意思決定支援に関する指針
1.基本方針
人生の最終段階を迎えた患者・家族等と医師をはじめとする医療チームが、最善の医療・ ケアを提供するため、患者・家族等に対し適切な説明と話し合いを行い、患者本人の意思決定を基本とした医療・ケアを提供します。
2.『人生の最終段階』の定義
『人生の最終段階』とは、以下の三つの条件を満たす場合をいいます
- 医師が客観的な情報を基に、治療により病気の回復が期待できないと判断すること
- 患者が意識や判断力を失った場合を除き、患者・家族・医師・看護師等の関係者が納得すること
- 患者・家族・医師・看護師等の関係者が死を予測し対応を考えること(厚労省の定義)
3.人生の最終段階における 医療・ケアの在り方
- 医師等の医療従事者から適切な情報提供と説明がなされ、それに基づき多職種からなる医療チームが十分に情報共有し、本人の意思決定を基に医療・ケアを提供します。

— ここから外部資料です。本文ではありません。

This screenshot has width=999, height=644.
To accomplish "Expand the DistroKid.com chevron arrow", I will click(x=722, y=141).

- 時間の経過、病状の変化等で本人の意思は変化しうることを踏まえ、本人が自らの意思をその都度示し伝えることができるような支援が求められることから、家族等を含めて必要な時に話し合いを行います。
- 本人が自らの意思を伝えられない状態になる可能性があることから、家族等の信頼できる者も含めて本人との話し合いを行います。

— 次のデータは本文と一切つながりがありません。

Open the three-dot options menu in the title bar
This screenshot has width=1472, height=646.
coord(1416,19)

- 医療・ケアの開始・不開始、医療・ケアの内容の変更、中止等は医療チームにより、医学的妥当性と適切性を基に慎重に判断します。
- 医療チームにより可能な限り疼痛やその他の不快な症状を緩和し、本人の身体的な苦痛のみならず、家族等も含めた精神的・社会的な援助を総合的に行います。
- 生命を短縮させる意図をもつ積極的安楽死は、本指針の対象としません。
4.人生の最終段階における 医療・ケアの方針の決定手続き
- 時期については、人生の最終段階であると医師・看護師および、本人・家族等が判断する。意思決定支援にあたっては、医師等は本人の状態に応じた病状説明を行い、本人、家族、医療チームが情報を共有します。
- 方針の決定
-
①本人の意思が確認できる場合
本人・家族等と医療チームとの十分な話し合いを行い、本人の意思決定を基本とした医療・ケアの方針を決めます。
-
②本人の意思が確認できない場合や判断能力がない場合
家族等が本人の意思を推定し、その推定した意思を尊重し、医療チームで方針を決定します。家族等が本人の意思を推定できない場合は、本人にとって何が最善であるか、医療チーム と家族等で繰り返し話し合う。家族等がいない場合、および家族等が判断を医療チームに委ねる場合は、本人にとっての最善の方針を繰り返し話し合い、決定します。
- ③医療チームで医療・ケアの方針が決定できない場合は、河田病院倫理委員会でその方針を審議します。
- ④このプロセスにおいて話し合った内容は、その都度記録します。
- ⑤意思決定は、本人の意思に反して強制されるものではありません。